■ **Directions for this task**
The entries are to be duplicated exactly, though any picture in them must be omitted.
- Opening Delimiter -
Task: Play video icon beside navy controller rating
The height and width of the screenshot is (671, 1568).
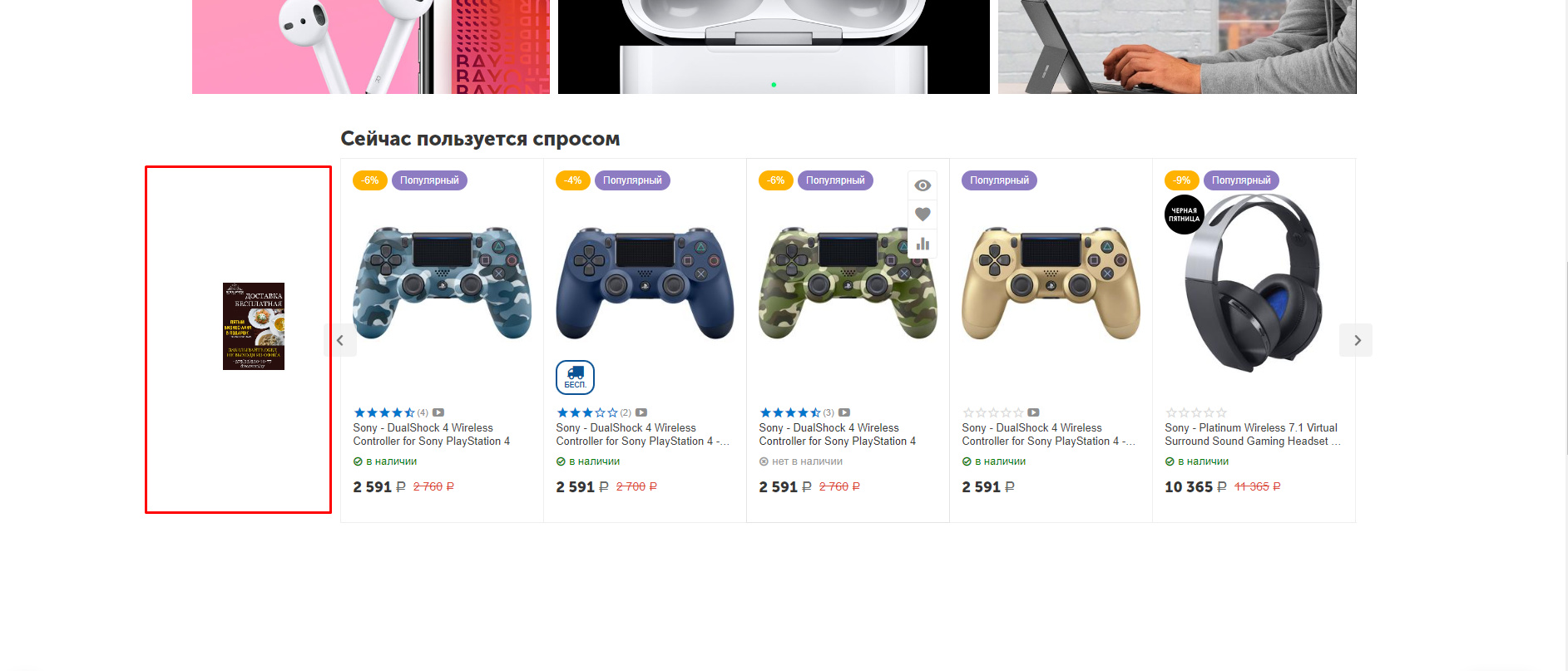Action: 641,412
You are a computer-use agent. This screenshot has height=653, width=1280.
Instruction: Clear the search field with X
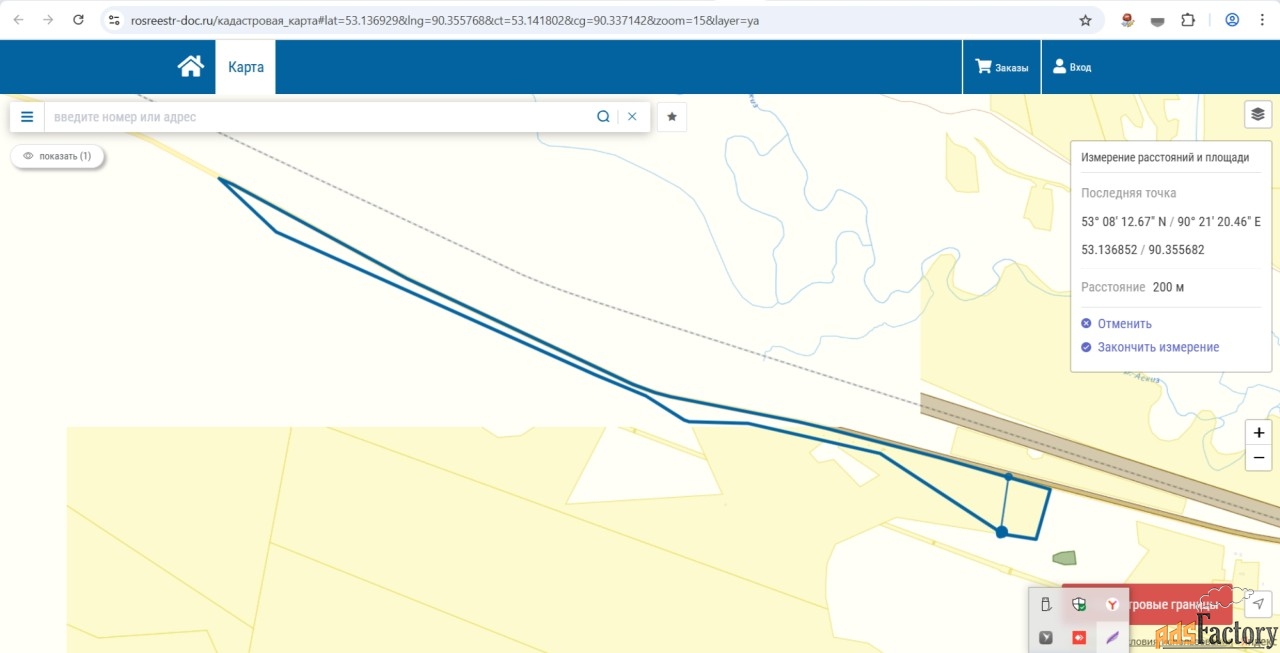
- Closing Delimiter -
■ **Answer**
Task: Play video icon beside navy controller rating
The height and width of the screenshot is (671, 1568).
Action: 641,412
You are a computer-use agent. This screenshot has height=653, width=1280.
Instruction: Clear the search field with X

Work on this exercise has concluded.